E poi c’è la scuola, una scuola con classi separate, dove si raggruppano tutti i ragazzi cui si dà l’etichetta di “speciali”, che in comune hanno solo il fatto di avere un qualche tipo di disabilità. Questa appiattisce le differenze e le caratteristiche personali: non c’è più divisione secondo l’età e neppure secondo le competenze o le capacità. Non importa se la limitazione sia di tipo fisico o intellettivo, di quali strumenti abbiano bisogno per studiare perché, di fatto, a loro non viene presentato un programma di studio personalizzato ma solo un luogo in cui stare.
L’importanza della scuola per l’inclusione, anche sociale
Qualcosa che, almeno sulla carta, da noi non esiste, considerando che il modello italiano, per quanto possa talvolta essere manchevole nella sua applicazione, è nei suoi principi un esempio da esportare. Il film sottolinea una volta di più quanto la scuola abbia un ruolo fondamentale nella vita di un ragazzo, non solo come luogo in cui socializzare ma proprio come opportunità di sviluppo delle potenzialità di ciascuno. Perché non è soltanto lo studente disabile a trarre vantaggio dalla convivenza con i coetanei, ma il gruppo nel suo complesso, insegnanti compresi, che hanno la possibilità di imparare come ogni loro azione abbia un impatto potente sugli altri.
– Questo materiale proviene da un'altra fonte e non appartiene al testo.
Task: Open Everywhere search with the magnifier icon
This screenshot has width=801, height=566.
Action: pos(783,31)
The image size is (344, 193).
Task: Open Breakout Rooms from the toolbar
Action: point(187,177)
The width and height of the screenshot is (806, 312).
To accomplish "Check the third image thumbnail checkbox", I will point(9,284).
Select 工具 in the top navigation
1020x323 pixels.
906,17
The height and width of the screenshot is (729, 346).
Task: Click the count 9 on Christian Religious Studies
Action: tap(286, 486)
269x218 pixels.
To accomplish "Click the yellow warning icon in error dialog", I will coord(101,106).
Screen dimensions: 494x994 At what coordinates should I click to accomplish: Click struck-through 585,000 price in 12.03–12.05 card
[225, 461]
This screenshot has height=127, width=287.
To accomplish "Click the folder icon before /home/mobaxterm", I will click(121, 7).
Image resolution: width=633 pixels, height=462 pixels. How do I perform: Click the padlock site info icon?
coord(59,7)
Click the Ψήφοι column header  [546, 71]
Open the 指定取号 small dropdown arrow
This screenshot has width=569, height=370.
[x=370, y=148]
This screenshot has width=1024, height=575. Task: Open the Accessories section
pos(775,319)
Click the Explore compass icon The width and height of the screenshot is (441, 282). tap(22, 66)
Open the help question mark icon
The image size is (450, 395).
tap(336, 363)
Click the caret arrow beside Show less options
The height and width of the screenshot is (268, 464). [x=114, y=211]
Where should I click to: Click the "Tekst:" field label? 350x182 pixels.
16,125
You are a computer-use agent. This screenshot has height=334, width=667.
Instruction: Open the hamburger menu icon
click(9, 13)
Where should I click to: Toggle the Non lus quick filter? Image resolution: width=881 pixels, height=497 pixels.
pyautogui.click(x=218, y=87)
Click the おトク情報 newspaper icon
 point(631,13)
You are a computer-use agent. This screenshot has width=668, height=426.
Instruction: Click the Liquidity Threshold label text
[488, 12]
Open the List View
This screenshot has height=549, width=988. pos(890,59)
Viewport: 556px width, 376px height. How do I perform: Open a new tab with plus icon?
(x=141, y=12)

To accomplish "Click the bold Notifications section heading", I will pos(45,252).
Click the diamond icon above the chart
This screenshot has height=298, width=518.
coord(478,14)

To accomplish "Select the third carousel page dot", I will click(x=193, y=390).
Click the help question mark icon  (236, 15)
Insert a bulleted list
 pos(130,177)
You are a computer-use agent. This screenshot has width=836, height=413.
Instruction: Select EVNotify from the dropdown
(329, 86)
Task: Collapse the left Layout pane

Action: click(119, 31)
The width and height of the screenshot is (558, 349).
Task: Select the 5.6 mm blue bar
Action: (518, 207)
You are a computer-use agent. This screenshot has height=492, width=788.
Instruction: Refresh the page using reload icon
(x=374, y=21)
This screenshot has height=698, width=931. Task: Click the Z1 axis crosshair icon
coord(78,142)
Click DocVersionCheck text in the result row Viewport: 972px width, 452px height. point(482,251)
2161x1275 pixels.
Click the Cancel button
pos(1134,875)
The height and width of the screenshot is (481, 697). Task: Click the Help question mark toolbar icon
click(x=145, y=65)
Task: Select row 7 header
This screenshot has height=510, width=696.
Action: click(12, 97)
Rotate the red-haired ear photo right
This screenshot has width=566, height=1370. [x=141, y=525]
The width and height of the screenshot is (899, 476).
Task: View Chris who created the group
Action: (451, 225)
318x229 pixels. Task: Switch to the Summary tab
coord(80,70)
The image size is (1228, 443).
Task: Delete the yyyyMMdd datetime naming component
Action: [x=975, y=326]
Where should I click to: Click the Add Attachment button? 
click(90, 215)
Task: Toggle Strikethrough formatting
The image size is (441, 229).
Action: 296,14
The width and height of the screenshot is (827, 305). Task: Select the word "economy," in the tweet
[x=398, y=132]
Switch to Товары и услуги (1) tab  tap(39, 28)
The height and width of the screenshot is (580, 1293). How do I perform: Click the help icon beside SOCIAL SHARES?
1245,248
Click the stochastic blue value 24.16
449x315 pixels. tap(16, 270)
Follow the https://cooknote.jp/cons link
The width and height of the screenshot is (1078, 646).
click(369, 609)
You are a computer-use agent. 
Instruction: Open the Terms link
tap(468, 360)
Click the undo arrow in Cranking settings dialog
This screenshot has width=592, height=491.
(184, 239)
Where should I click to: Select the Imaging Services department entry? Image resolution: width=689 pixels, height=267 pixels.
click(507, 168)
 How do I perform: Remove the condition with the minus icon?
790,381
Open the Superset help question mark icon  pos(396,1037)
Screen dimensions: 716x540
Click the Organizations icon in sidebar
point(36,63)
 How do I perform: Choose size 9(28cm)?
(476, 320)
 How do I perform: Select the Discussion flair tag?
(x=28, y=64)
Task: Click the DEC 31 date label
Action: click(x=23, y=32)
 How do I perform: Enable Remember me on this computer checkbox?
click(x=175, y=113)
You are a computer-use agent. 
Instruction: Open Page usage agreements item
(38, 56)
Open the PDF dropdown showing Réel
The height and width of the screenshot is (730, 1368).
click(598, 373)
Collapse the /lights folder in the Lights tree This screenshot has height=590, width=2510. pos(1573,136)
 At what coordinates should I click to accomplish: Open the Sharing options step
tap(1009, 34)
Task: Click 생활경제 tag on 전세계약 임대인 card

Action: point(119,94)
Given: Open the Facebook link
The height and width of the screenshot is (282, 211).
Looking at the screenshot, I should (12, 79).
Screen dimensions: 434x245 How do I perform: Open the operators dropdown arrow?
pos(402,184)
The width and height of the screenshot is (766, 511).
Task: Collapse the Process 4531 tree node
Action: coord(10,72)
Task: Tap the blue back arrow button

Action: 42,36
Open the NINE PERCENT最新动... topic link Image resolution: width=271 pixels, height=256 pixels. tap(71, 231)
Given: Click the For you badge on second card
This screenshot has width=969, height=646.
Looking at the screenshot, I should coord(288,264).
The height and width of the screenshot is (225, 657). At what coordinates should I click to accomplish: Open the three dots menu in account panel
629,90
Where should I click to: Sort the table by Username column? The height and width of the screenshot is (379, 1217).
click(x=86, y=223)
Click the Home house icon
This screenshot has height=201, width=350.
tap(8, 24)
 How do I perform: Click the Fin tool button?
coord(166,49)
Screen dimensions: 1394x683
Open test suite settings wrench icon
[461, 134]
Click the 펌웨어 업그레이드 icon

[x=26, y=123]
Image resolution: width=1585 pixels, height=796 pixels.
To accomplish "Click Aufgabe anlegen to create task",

Perché i limiti esistono e si devono per forza accettare, ma come reagire dipende dal singolo. Come spiega Melody:
“Ci sarà sempre il brutto tempo o un ascensore rotto, è conseguenza della sedia e non ci si può fare niente. Ma voi mi avete esclusa, e questa è stata una scelta fatta da voi.”
TRAMA
Melody è una ragazzina di 12 anni con una paralisi cerebrale che la blocca nei movimenti e non le permette di parlare. Si esprime indicando lettere e disegni su una tavola che porta sempre con sé, ma questo non le basta. Melody può fare molto di più e se ne accorge una specializzanda che arriva a far pratica nella classe speciale che la ragazza frequenta.
La nuova insegnante ottiene che Melody passi un pomeriggio a settimana nella classe prima media, insieme ai suoi coetanei e seguendo un programma regolare. La ragazzina cerca di fare amicizia e integrarsi, ma le difficoltà di comunicazioni la frenano. I genitori riescono a ottenere uno computer con sintetizzatore vocale grazie al quale Melody riesce finalmente a esprimersi più rapidamente.
Quando a scuola arrivano le selezioni par partecipare a competizioni scolastiche in storia, Melody ottiene il punteggio massimo ma all’inizio non è ammessa semplicemente perché il professore non aveva nemmeno corretto il suo compito. Superato lo scoglio, Melody entra in squadra ma fatica comunque a farsi accettare, sebbene sia lei che porti i compagni alla vittoria della prima selezione. Si deve partire per la finale a Washington
SPOILER
Il giorno della partenza l’intera squadra fa colazione insieme, ma Melody non è stata invitata. Viene avvisata all’ultimo ce il loro aereo è stato anticipato ma non riesce ad arrivare in tempo all’aeroporto. Superata la rabbia e la delusione, Melody si presenta in classe e pretende di restare a studiare con i suoi coetanei.